So it was lovely to see Irina, a pianist, and Michael, an optician, going without any drama to the registry office. There is still only one such office in Moscow which deals with marriages involving a foreigner, a small hangover from the xenophobic old days, and the couple faced some extra bureaucracy. But otherwise they were just like the half dozen Russian couples, all in their best clothes, queuing up for the office is like a conveyer belt. Hardly has the Mendelssohn finished sounding for one couple than the next pair is going forward to be married. It was particularly busy last Saturday because it was the last day before the start of Lent in the calendar of the Russian Orthodox Church, which Russians respect far more now than they did in Communist times.

The registry office has become commercialised in these days of market reform. If Irina and Michael wanted a little palm court orchestra to play them the wedding march, they would have to pay. But Michael, a rock fan, said if he could not have a heavy metal accompaniment, he would rather have silence. The couple also turned down the chance to book a party to celebrate their first wedding anniversary, a tacky offer from the registry office considering that Russians are highly superstitious about taking the future for granted. But they could not resist buying what they laughingly called the video nasty of their wedding, which a cameraman had been filming without their noticing it.

§ **Task requirements**
A: Reproduce the passage about the Moscow registry office wedding word for word, from "So it was lovely" up to and including "in Communist times.".
B: Continue the passage about the Moscow registry office wedding from the point where it stops.

§ **Source data**
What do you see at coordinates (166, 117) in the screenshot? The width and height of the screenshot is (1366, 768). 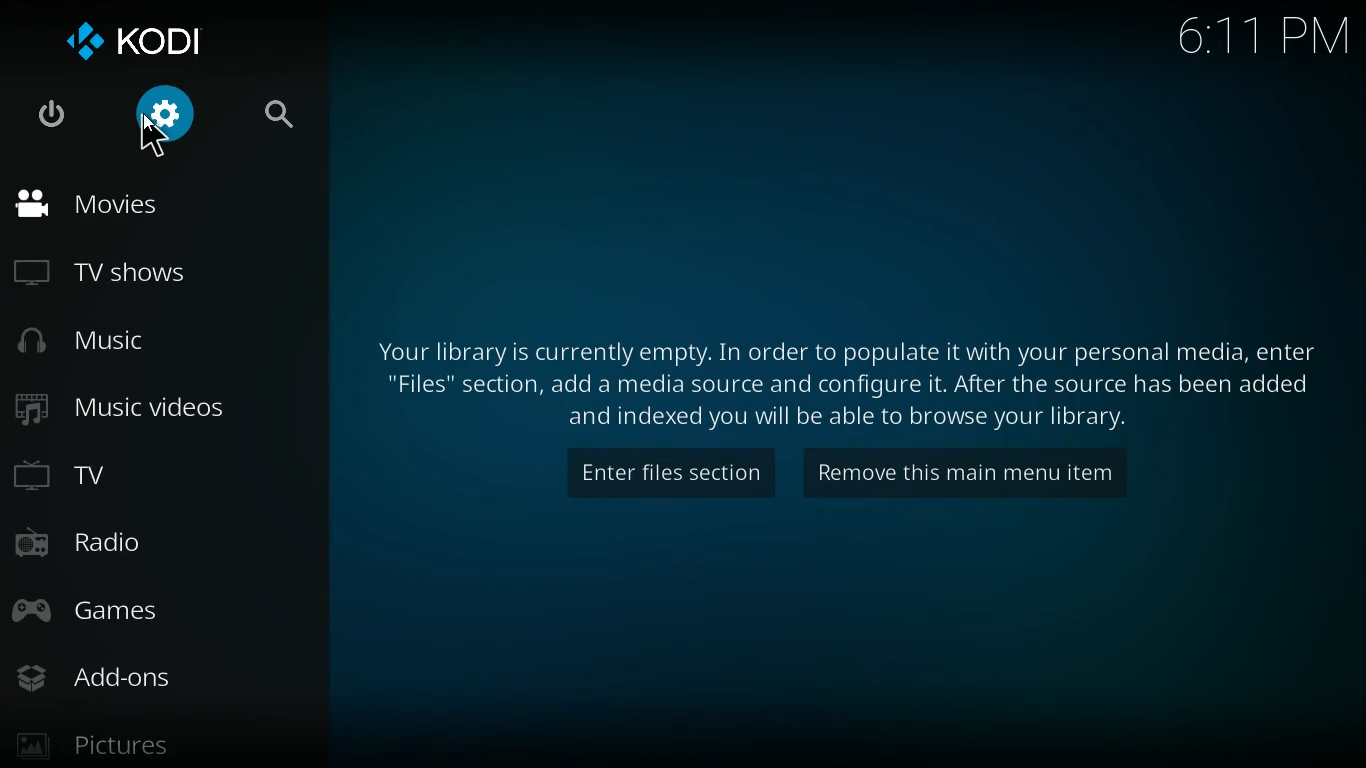 I see `settings` at bounding box center [166, 117].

§ **Written responses**
A:
So it was lovely to see Irina, a pianist, and Michael, an optician, going without any drama to the registry office. There is still only one such office in Moscow which deals with marriages involving a foreigner, a small hangover from the xenophobic old days, and the couple faced some extra bureaucracy. But otherwise they were just like the half dozen Russian couples, all in their best clothes, queuing up for the office is like a conveyer belt. Hardly has the Mendelssohn finished sounding for one couple than the next pair is going forward to be married. It was particularly busy last Saturday because it was the last day before the start of Lent in the calendar of the Russian Orthodox Church, which Russians respect far more now than they did in Communist times.

B:
The ceremony was conducted by a woman in a black suit with white embroidered rings on the sleeves who flourished a long ivory pointer to show them where to sign. She looked like a magician and certainly performed wonders of elocution in giving meaning to words she must pronounce dozens of times a day. In the Communist era, before they exchanged their rings, couples were asked whether they were ready "to form a new Soviet family". Now they have to say da or nyet to the question: "Are you entering into this marriage freely and sincerely?"

Patriotic couples in Russia lay their wedding flowers at the Tomb of the Unknown Soldier, but Irina and Michael simply walked, in the bright spring sunshine on Red Square before going home for an intimate family party. Ahead of them lies an interview at the British embassy in order to get permission for Irina to go and live in the West. Embassies are becoming tougher now in weeding out marriages of convenience made for the purpose of illegal immigration.

Oh, I forgot to mention, Michael is my brother. Mixed marriages may be common now, but I think there are still not many Western families in which two children have married Russians.